### TASK
Each record below should be reproduced as it is written, with pictures left out entirely.

### PROVIDED INFORMATION
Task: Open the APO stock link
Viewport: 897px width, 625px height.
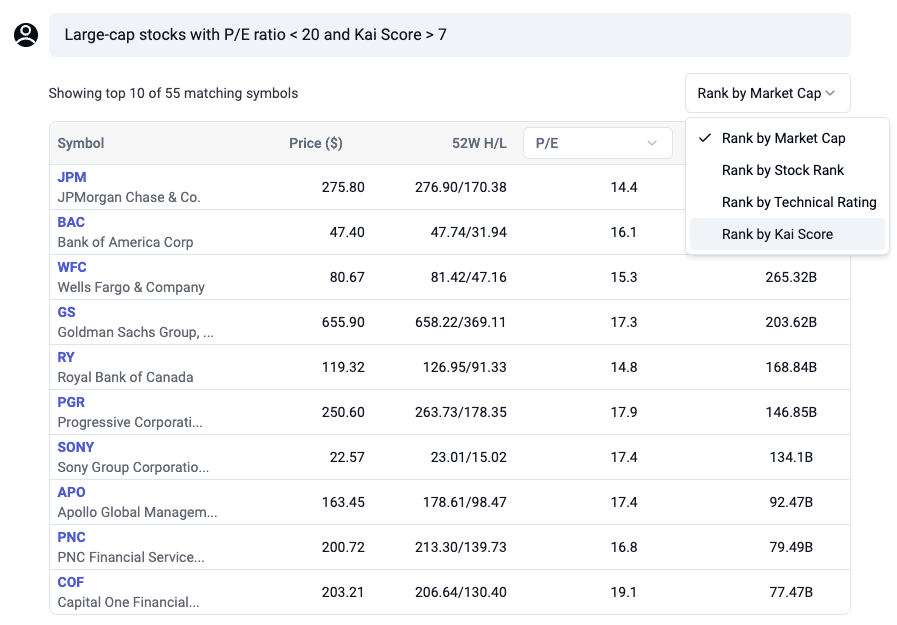Action: 71,492
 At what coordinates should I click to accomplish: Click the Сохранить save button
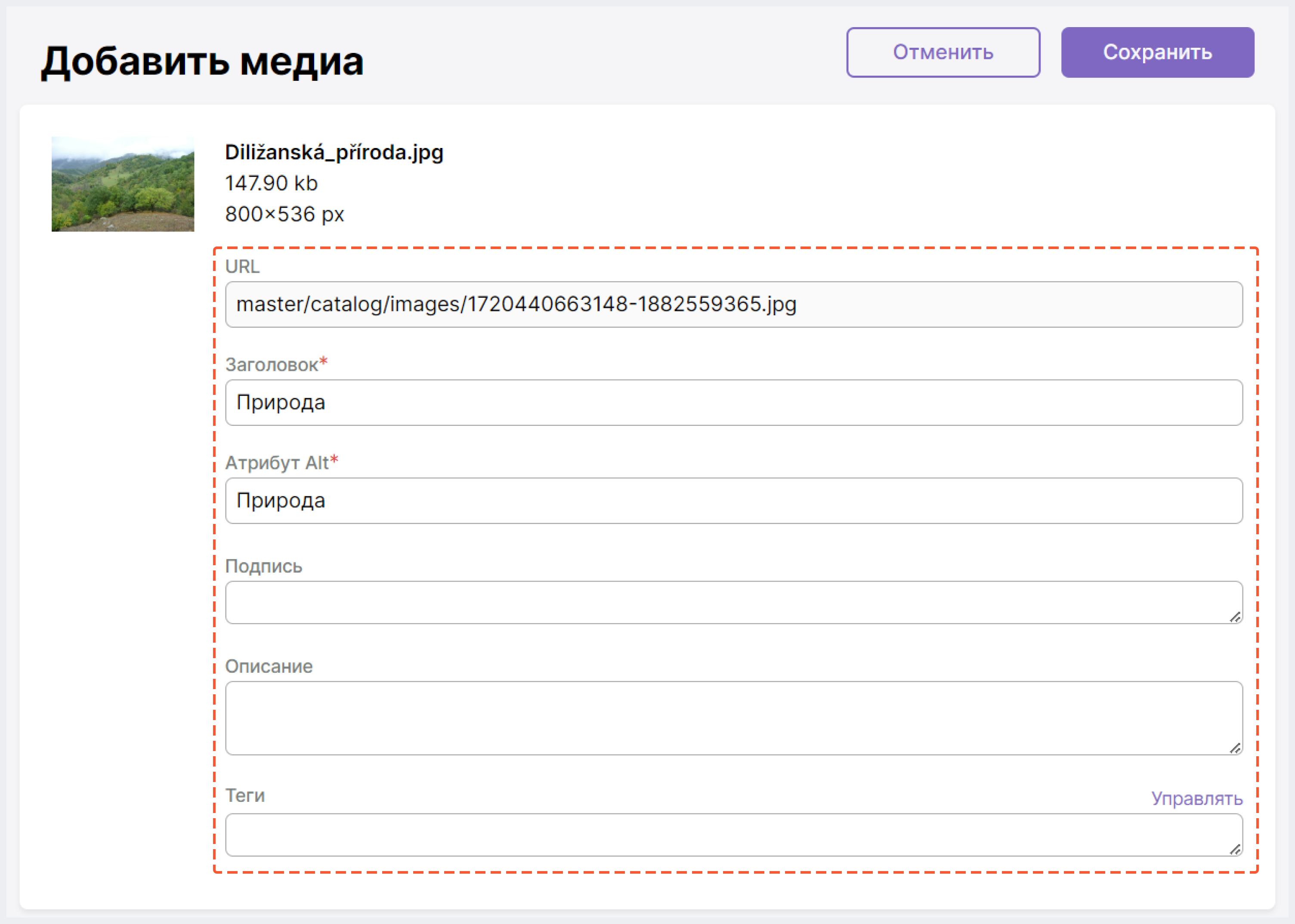point(1158,52)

### ANSWER SECTION
Task: Open the APO stock link
Viewport: 897px width, 625px height.
Action: 71,492
 At what coordinates should I click to accomplish: Click the Сохранить save button
point(1158,52)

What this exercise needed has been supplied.